Problem:
What you return should match the data below exactly, line for line.

Saved data entries:
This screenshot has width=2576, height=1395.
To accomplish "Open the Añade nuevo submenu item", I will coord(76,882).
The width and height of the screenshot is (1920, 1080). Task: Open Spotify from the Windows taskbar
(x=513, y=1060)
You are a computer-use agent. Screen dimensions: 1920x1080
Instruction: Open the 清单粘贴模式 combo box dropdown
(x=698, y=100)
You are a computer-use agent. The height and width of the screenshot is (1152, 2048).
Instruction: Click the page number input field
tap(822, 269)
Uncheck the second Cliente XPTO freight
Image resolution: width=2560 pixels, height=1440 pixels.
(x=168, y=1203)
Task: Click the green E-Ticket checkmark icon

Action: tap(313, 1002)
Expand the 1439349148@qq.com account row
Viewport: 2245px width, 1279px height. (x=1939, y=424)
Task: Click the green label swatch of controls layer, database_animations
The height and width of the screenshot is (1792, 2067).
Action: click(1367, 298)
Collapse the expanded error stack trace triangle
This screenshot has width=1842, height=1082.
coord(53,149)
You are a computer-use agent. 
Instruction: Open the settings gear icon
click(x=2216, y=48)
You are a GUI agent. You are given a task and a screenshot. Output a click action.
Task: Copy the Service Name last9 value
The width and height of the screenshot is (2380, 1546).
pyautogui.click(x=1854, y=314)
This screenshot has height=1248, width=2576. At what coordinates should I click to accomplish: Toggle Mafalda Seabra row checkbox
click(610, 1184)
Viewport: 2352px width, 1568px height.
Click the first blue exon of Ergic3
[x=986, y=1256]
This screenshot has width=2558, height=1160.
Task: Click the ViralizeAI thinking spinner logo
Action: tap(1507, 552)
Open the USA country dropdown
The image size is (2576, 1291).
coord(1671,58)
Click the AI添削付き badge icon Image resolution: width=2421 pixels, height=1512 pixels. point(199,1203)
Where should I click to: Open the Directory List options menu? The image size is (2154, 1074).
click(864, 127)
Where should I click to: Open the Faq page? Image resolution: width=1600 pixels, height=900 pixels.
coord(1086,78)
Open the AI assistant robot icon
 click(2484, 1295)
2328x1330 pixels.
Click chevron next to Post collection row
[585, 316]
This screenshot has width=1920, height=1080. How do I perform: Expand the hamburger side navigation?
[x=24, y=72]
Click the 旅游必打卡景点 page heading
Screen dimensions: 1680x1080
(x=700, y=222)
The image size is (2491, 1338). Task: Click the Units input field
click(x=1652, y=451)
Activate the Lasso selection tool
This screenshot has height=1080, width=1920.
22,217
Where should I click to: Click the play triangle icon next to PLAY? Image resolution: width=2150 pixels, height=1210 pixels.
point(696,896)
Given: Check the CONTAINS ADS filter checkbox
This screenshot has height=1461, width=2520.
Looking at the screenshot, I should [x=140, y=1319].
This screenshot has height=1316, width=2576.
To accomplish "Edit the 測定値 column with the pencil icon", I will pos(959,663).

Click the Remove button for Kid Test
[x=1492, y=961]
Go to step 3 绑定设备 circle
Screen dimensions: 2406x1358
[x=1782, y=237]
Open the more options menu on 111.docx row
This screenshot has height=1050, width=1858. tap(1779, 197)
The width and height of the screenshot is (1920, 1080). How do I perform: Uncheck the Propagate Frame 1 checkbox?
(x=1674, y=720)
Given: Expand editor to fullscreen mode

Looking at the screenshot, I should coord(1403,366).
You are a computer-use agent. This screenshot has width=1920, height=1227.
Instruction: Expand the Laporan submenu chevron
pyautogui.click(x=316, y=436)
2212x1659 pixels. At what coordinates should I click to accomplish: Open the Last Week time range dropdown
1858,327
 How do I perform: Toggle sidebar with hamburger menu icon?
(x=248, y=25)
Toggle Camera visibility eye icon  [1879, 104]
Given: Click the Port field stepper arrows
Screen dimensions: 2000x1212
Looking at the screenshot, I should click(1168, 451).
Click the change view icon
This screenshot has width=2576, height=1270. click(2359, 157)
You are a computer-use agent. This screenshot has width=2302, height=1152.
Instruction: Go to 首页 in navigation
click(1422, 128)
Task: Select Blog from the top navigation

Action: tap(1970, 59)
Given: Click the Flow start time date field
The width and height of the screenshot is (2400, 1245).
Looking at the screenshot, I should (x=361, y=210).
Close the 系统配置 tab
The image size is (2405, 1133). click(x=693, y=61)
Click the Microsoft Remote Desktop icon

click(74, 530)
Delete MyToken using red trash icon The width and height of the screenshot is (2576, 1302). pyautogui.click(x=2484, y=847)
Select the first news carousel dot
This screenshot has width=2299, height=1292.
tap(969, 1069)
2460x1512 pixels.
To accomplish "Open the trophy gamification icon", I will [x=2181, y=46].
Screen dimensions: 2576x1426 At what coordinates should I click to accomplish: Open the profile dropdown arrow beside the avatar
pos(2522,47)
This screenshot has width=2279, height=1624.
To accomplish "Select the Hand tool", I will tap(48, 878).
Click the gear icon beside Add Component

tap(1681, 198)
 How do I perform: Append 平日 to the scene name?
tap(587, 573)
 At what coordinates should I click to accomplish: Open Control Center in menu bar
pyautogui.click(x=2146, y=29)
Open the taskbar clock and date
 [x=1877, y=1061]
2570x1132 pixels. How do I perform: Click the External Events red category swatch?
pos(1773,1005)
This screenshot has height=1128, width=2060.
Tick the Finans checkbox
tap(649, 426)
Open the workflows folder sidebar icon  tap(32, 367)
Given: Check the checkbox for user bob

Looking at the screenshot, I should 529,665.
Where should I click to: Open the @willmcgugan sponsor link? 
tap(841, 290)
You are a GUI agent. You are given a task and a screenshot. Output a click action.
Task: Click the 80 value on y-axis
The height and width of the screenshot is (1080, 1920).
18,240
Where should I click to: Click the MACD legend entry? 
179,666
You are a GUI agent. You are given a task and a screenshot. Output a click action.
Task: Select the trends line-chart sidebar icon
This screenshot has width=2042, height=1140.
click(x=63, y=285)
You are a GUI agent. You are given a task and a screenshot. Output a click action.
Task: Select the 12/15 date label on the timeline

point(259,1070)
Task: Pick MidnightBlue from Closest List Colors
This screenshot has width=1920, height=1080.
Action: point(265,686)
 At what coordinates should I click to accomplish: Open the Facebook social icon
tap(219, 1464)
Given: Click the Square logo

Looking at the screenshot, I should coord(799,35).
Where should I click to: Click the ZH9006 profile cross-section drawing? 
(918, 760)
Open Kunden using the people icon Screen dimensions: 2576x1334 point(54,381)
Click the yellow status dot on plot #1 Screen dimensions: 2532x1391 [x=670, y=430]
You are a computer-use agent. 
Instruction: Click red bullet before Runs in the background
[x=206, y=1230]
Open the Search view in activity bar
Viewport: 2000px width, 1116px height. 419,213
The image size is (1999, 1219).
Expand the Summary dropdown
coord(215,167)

Response for this exercise:
This screenshot has width=2576, height=1395.
To accomplish "Open the Añade nuevo submenu item", I will coord(76,882).
The width and height of the screenshot is (1920, 1080). Task: Open Spotify from the Windows taskbar
(x=513, y=1060)
You are a computer-use agent. Screen dimensions: 1920x1080
Instruction: Open the 清单粘贴模式 combo box dropdown
(x=698, y=100)
You are a computer-use agent. The height and width of the screenshot is (1152, 2048).
Instruction: Click the page number input field
tap(822, 269)
Uncheck the second Cliente XPTO freight
Image resolution: width=2560 pixels, height=1440 pixels.
(x=168, y=1203)
Task: Click the green E-Ticket checkmark icon

Action: tap(313, 1002)
Expand the 1439349148@qq.com account row
Viewport: 2245px width, 1279px height. (x=1939, y=424)
Task: Click the green label swatch of controls layer, database_animations
The height and width of the screenshot is (1792, 2067).
Action: click(1367, 298)
Collapse the expanded error stack trace triangle
This screenshot has width=1842, height=1082.
coord(53,149)
You are a computer-use agent. 
Instruction: Open the settings gear icon
click(x=2216, y=48)
You are a GUI agent. You are given a task and a screenshot. Output a click action.
Task: Copy the Service Name last9 value
The width and height of the screenshot is (2380, 1546).
pyautogui.click(x=1854, y=314)
This screenshot has height=1248, width=2576. At what coordinates should I click to accomplish: Toggle Mafalda Seabra row checkbox
click(610, 1184)
Viewport: 2352px width, 1568px height.
Click the first blue exon of Ergic3
[x=986, y=1256]
This screenshot has width=2558, height=1160.
Task: Click the ViralizeAI thinking spinner logo
Action: tap(1507, 552)
Open the USA country dropdown
The image size is (2576, 1291).
coord(1671,58)
Click the AI添削付き badge icon Image resolution: width=2421 pixels, height=1512 pixels. point(199,1203)
Where should I click to: Open the Directory List options menu? The image size is (2154, 1074).
click(864, 127)
Where should I click to: Open the Faq page? Image resolution: width=1600 pixels, height=900 pixels.
coord(1086,78)
Open the AI assistant robot icon
 click(2484, 1295)
2328x1330 pixels.
Click chevron next to Post collection row
[585, 316]
This screenshot has width=1920, height=1080. How do I perform: Expand the hamburger side navigation?
[x=24, y=72]
Click the 旅游必打卡景点 page heading
Screen dimensions: 1680x1080
(x=700, y=222)
The image size is (2491, 1338). Task: Click the Units input field
click(x=1652, y=451)
Activate the Lasso selection tool
This screenshot has height=1080, width=1920.
22,217
Where should I click to: Click the play triangle icon next to PLAY? Image resolution: width=2150 pixels, height=1210 pixels.
point(696,896)
Given: Check the CONTAINS ADS filter checkbox
This screenshot has height=1461, width=2520.
Looking at the screenshot, I should [x=140, y=1319].
This screenshot has height=1316, width=2576.
To accomplish "Edit the 測定値 column with the pencil icon", I will pos(959,663).

Click the Remove button for Kid Test
[x=1492, y=961]
Go to step 3 绑定设备 circle
Screen dimensions: 2406x1358
[x=1782, y=237]
Open the more options menu on 111.docx row
This screenshot has height=1050, width=1858. tap(1779, 197)
The width and height of the screenshot is (1920, 1080). How do I perform: Uncheck the Propagate Frame 1 checkbox?
(x=1674, y=720)
Given: Expand editor to fullscreen mode

Looking at the screenshot, I should coord(1403,366).
You are a computer-use agent. This screenshot has width=1920, height=1227.
Instruction: Expand the Laporan submenu chevron
pyautogui.click(x=316, y=436)
2212x1659 pixels. At what coordinates should I click to accomplish: Open the Last Week time range dropdown
1858,327
 How do I perform: Toggle sidebar with hamburger menu icon?
(x=248, y=25)
Toggle Camera visibility eye icon  [1879, 104]
Given: Click the Port field stepper arrows
Screen dimensions: 2000x1212
Looking at the screenshot, I should click(1168, 451).
Click the change view icon
This screenshot has width=2576, height=1270. click(2359, 157)
You are a computer-use agent. This screenshot has width=2302, height=1152.
Instruction: Go to 首页 in navigation
click(1422, 128)
Task: Select Blog from the top navigation

Action: tap(1970, 59)
Given: Click the Flow start time date field
The width and height of the screenshot is (2400, 1245).
Looking at the screenshot, I should (x=361, y=210).
Close the 系统配置 tab
The image size is (2405, 1133). click(x=693, y=61)
Click the Microsoft Remote Desktop icon

click(74, 530)
Delete MyToken using red trash icon The width and height of the screenshot is (2576, 1302). pyautogui.click(x=2484, y=847)
Select the first news carousel dot
This screenshot has width=2299, height=1292.
tap(969, 1069)
2460x1512 pixels.
To accomplish "Open the trophy gamification icon", I will [x=2181, y=46].
Screen dimensions: 2576x1426 At what coordinates should I click to accomplish: Open the profile dropdown arrow beside the avatar
pos(2522,47)
This screenshot has width=2279, height=1624.
To accomplish "Select the Hand tool", I will tap(48, 878).
Click the gear icon beside Add Component

tap(1681, 198)
 How do I perform: Append 平日 to the scene name?
tap(587, 573)
 At what coordinates should I click to accomplish: Open Control Center in menu bar
pyautogui.click(x=2146, y=29)
Open the taskbar clock and date
 [x=1877, y=1061]
2570x1132 pixels. How do I perform: Click the External Events red category swatch?
pos(1773,1005)
This screenshot has height=1128, width=2060.
Tick the Finans checkbox
tap(649, 426)
Open the workflows folder sidebar icon  tap(32, 367)
Given: Check the checkbox for user bob

Looking at the screenshot, I should 529,665.
Where should I click to: Open the @willmcgugan sponsor link? 
tap(841, 290)
You are a GUI agent. You are given a task and a screenshot. Output a click action.
Task: Click the 80 value on y-axis
The height and width of the screenshot is (1080, 1920).
18,240
Where should I click to: Click the MACD legend entry? 
179,666
You are a GUI agent. You are given a task and a screenshot. Output a click action.
Task: Select the trends line-chart sidebar icon
This screenshot has width=2042, height=1140.
click(x=63, y=285)
You are a GUI agent. You are given a task and a screenshot. Output a click action.
Task: Select the 12/15 date label on the timeline

point(259,1070)
Task: Pick MidnightBlue from Closest List Colors
This screenshot has width=1920, height=1080.
Action: point(265,686)
 At what coordinates should I click to accomplish: Open the Facebook social icon
tap(219, 1464)
Given: Click the Square logo

Looking at the screenshot, I should coord(799,35).
Where should I click to: Click the ZH9006 profile cross-section drawing? 
(918, 760)
Open Kunden using the people icon Screen dimensions: 2576x1334 point(54,381)
Click the yellow status dot on plot #1 Screen dimensions: 2532x1391 [x=670, y=430]
You are a computer-use agent. 
Instruction: Click red bullet before Runs in the background
[x=206, y=1230]
Open the Search view in activity bar
Viewport: 2000px width, 1116px height. 419,213
The image size is (1999, 1219).
Expand the Summary dropdown
coord(215,167)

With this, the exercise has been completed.